The chirality, or handedness, of molecules prevents certain reactions from taking place in chemistry and biophysics, Dr. Sandweiss noted, and affects what we can digest.

Physicists suspect that the left-handedness of neutrinos might have contributed to the most lopsided feature of the universe of all, the fact that it is composed of matter and not antimatter, even though the present-day laws do not discriminate. The amount of parity violation that physicists have measured in experiments, however, is not enough to explain how the universe got so unbalanced today. We like symmetry, Dr. Kharzeev, of Brookhaven, noted, but if the symmetry between matter and antimatter had not been broken long ago, “the universe would be a very desolate place.”
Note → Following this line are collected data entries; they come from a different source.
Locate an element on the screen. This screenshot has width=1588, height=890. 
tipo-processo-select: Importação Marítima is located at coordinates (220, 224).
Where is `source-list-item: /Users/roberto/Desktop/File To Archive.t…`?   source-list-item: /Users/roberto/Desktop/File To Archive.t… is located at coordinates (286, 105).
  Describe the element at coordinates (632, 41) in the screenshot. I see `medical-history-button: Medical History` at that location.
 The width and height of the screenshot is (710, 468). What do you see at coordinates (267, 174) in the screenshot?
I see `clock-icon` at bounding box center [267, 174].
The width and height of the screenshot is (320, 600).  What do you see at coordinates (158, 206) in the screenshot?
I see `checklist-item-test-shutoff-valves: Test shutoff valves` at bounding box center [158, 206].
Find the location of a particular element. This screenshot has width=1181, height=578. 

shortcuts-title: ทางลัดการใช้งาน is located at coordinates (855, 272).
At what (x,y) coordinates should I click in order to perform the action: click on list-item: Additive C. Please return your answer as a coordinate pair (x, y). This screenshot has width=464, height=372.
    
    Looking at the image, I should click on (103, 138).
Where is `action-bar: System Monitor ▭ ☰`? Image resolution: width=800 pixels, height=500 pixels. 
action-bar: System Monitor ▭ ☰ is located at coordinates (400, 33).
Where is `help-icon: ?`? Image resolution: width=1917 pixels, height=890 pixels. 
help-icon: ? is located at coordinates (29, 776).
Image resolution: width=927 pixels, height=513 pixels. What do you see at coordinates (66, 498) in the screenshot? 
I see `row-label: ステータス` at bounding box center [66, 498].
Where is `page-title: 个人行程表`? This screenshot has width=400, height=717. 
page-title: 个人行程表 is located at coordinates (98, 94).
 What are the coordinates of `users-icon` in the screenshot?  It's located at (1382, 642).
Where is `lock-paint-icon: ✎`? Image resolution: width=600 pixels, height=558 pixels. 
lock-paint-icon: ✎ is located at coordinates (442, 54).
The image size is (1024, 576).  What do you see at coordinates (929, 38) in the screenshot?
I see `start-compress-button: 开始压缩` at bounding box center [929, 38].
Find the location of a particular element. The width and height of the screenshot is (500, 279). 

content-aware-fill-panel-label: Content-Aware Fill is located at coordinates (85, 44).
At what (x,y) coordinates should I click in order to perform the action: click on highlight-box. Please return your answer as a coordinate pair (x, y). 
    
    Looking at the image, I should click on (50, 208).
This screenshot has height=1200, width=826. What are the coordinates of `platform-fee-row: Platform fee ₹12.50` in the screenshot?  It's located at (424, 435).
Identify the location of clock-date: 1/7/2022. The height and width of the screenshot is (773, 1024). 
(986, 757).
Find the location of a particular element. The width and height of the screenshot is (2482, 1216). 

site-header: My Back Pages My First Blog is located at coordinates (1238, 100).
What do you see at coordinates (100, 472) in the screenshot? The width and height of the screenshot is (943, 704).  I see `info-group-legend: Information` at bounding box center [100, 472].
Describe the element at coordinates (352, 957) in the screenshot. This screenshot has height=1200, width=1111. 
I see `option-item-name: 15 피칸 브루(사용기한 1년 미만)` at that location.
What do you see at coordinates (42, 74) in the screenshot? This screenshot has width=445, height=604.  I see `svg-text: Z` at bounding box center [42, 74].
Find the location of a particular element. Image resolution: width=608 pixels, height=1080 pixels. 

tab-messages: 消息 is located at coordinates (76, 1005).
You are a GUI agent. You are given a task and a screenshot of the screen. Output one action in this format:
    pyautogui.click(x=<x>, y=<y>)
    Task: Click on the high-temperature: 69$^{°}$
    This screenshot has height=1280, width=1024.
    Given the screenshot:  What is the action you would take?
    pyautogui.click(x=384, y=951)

The new measurement from the quark plasma does not explain the antimatter problem either, Dr. Sandweiss said, but it helps show how departures from symmetry can appear in bubbles like the ones in RHIC in the course of cosmic evolution. Scientists think that the laws of physics went through a series of changes, or “phase transitions,” like water freezing to ice, as the universe cooled during the stupendously hot early moments of the Big Bang. Symmetry-violating bubbles like those of RHIC are more likely to form during these cosmic changeovers. “If you learn more about it from this experiment, we could then illuminate the process that gives rise to these bubbles,” Dr. Sandweiss said.

Dr. Vigdor said: “A lot of physics sounds like science fiction. There is a lot of speculation on what happened in the early universe. The amazing thing is that we have this chance to test any of this.”